TEXT -
--- START ---
U.S. Customs and Border Protection

19 CFR Part 141

[USCBP-2008-0062; CBP Dec. 10-33]
RIN 1515-AD61 (Formerly 1505-AB96)


Technical Correction: Completion of Entry and Entry Summary--
Declaration of Value

AGENCY: Customs and Border Protection, Department of Homeland Security.

ACTION: Final rule.

-----------------------------------------------------------------------

SUMMARY: Customs and Border Protection (CBP) periodically reviews its 
regulations to ensure that they are current, correct, and consistent. 
As a result of this review process, CBP has determined that a 
correction to part 141 of title 19 of the CBP Regulations (19 CFR part 
141) is necessary to reflect that the underlying statutory authority 
for Sec.  141.61(g) has expired and that this regulation is no longer 
necessary.

[[Page 82242]]

Accordingly, part 141 of the CBP regulations is amended by removing the 
obsolete regulation.

DATES: The final rule is effective December 30, 2010.

FOR FURTHER INFORMATION CONTACT: Robert Shervette, Trade and Commercial 
Regulations Branch, Regulations and Rulings, Office of International 
Trade, (202) 325-0274.

SUPPLEMENTARY INFORMATION:

Background

    It is the policy of Customs and Border Protection (CBP) to 
periodically review title 19 of the Code of Federal Regulations (19 
CFR) to ensure that it is accurate and up-to-date so that the importing 
and general public is aware of CBP requirements and procedures 
regarding import-related activities. As part of this review policy, CBP 
has determined that a correction to 19 CFR part 141 is necessary.
    Section 141.61 of the CBP regulations (19 CFR 141.61) prescribes 
the manner by which entry and entry summary documentation must be 
completed. Within Sec.  141.61, paragraph (g) requires an importer to 
indicate on the CBP Form 7501 the manner by which the declared 
transaction value on imported merchandise was determined. This 
requirement is authorized by Sec.  15422(a) of the Food, Conservative, 
and Energy Act of 2008 (the ``Act''), Public Law 110-234, 122 Stat.
--- END ---
Extracted items -
--- START ---
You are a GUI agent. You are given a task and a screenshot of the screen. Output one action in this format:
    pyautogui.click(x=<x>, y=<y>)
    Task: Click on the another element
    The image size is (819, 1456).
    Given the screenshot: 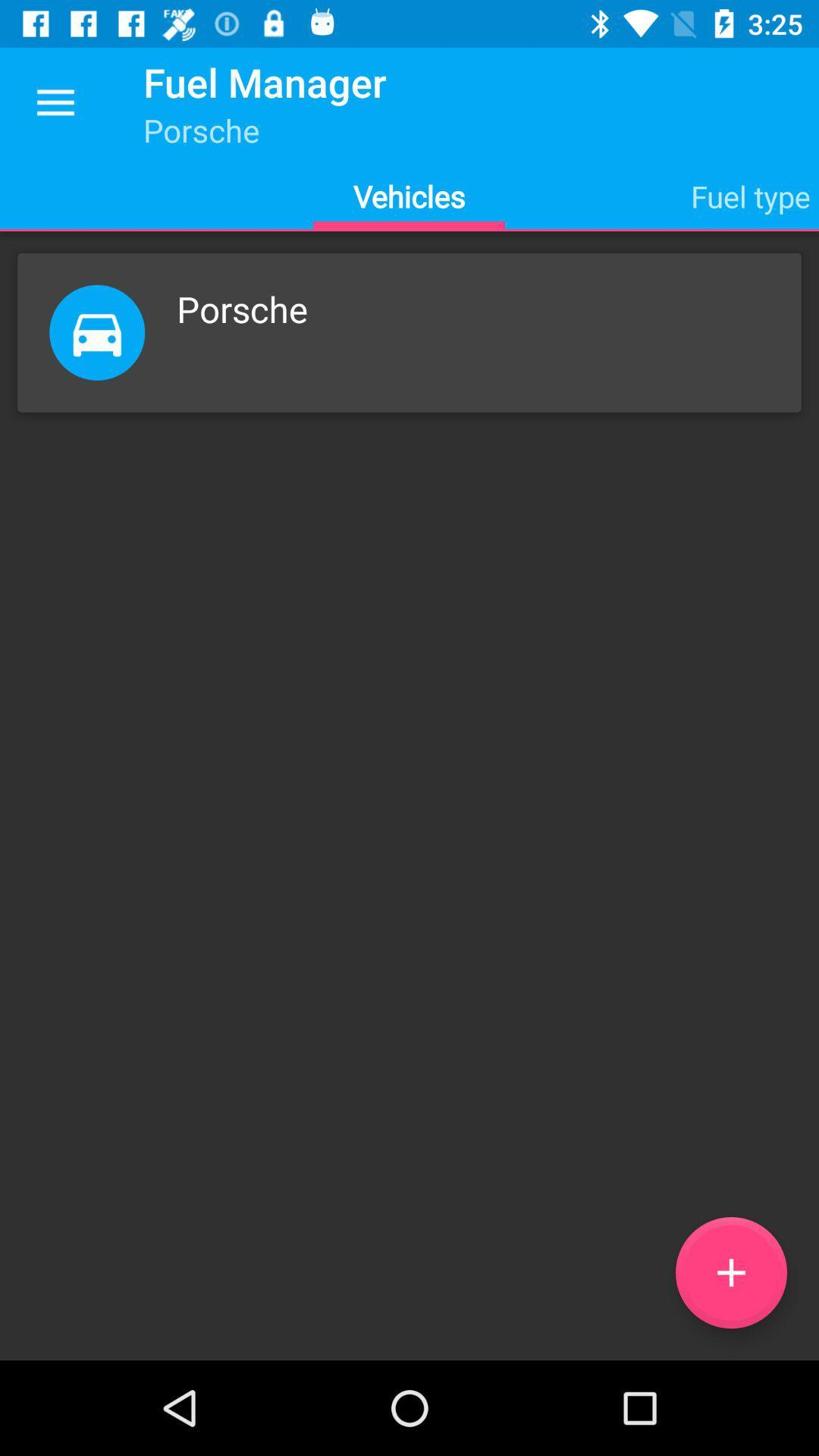 What is the action you would take?
    pyautogui.click(x=730, y=1272)
    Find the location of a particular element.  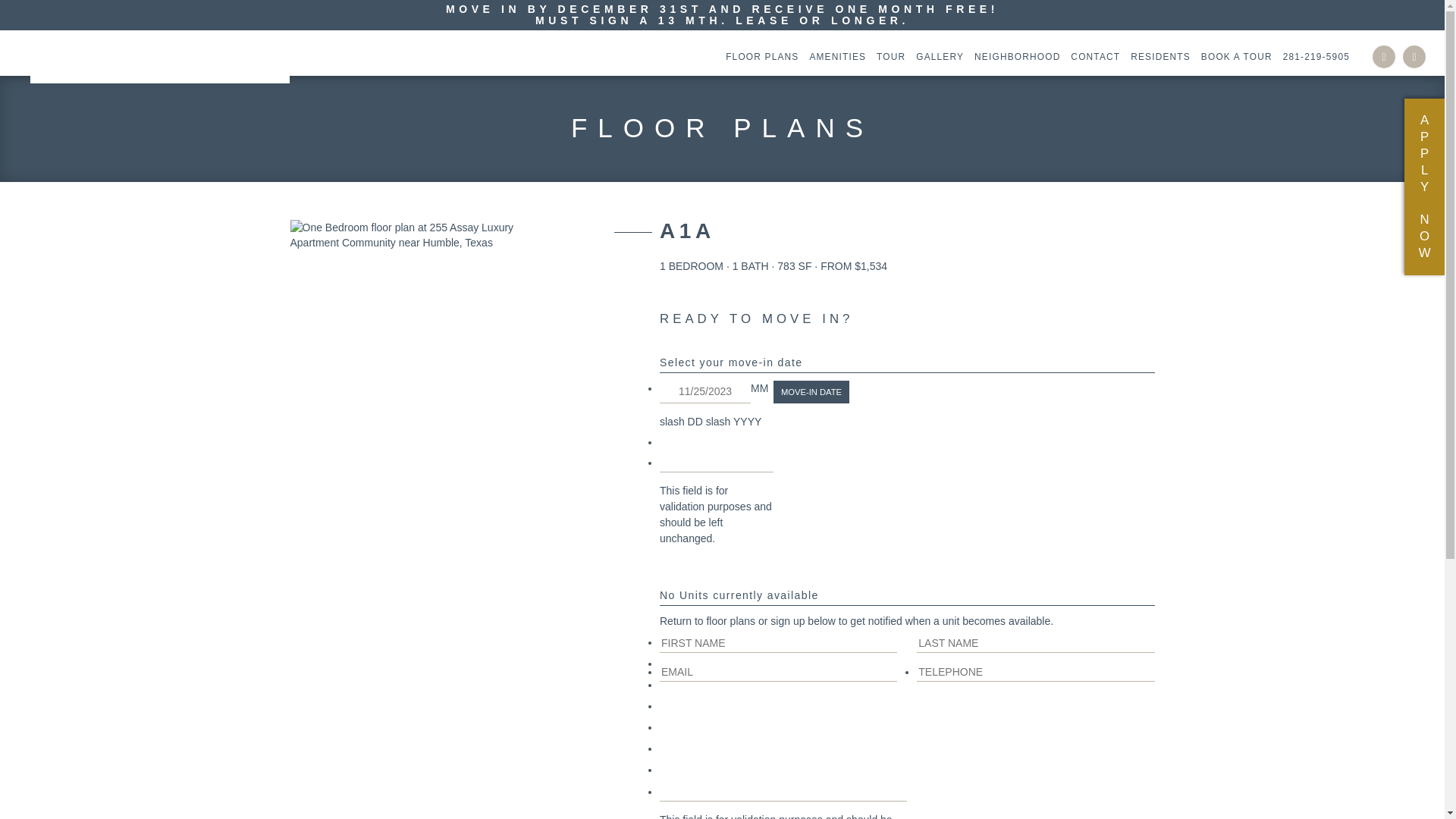

'TOUR' is located at coordinates (869, 55).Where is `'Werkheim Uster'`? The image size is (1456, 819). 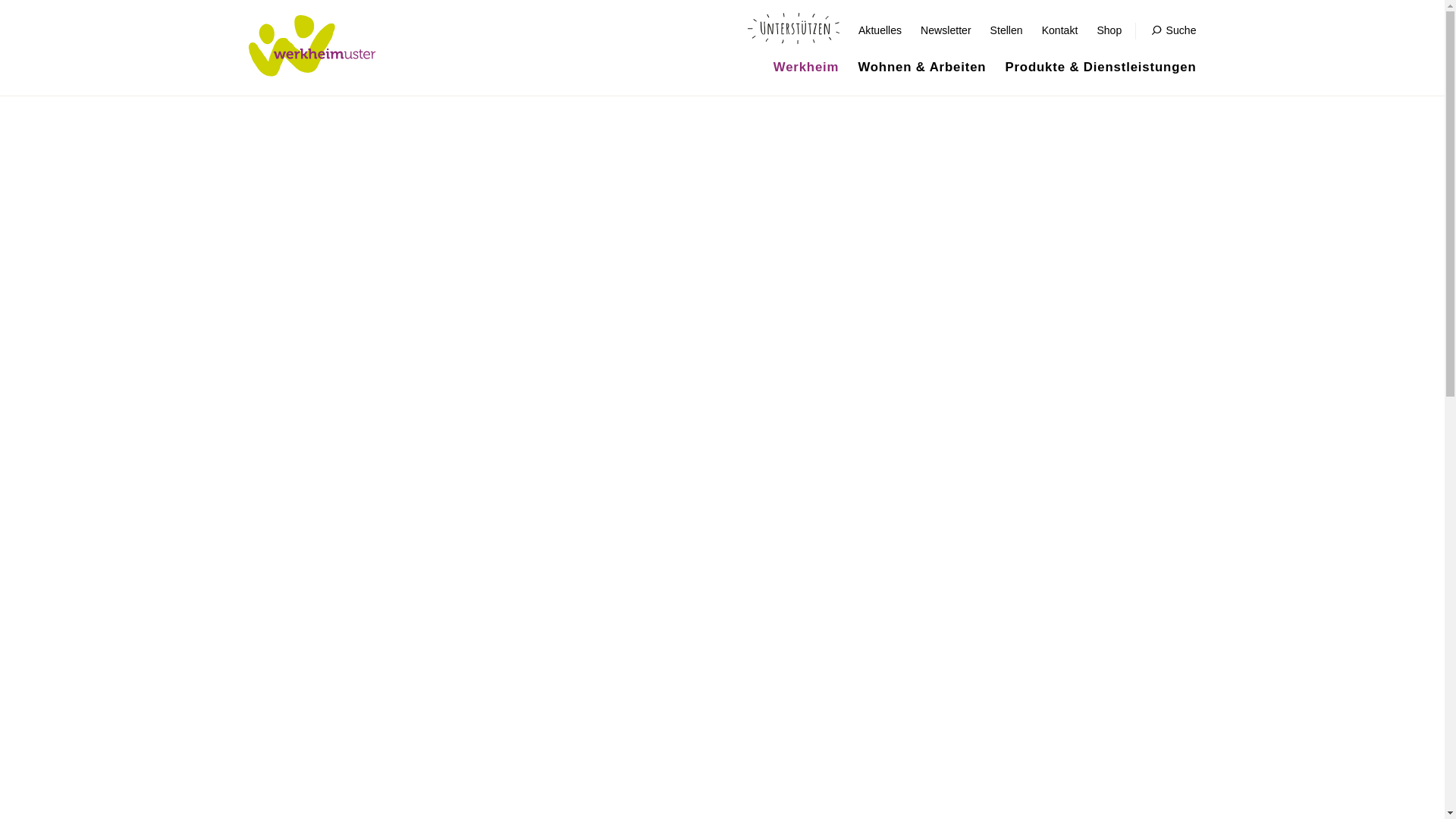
--- END ---
TASKS TO PERFORM -
1. On what date does the final rule in the rule text become effective?
2. Write out the passage of the rule text that opens with the words containing "[[Page 82242]]" and closes with "December 30, 2010.".
The items are material separate from the rule text.

THE RESULTS -
1. December 30, 2010.

2.
[[Page 82242]]

Accordingly, part 141 of the CBP regulations is amended by removing the 
obsolete regulation.

DATES: The final rule is effective December 30, 2010.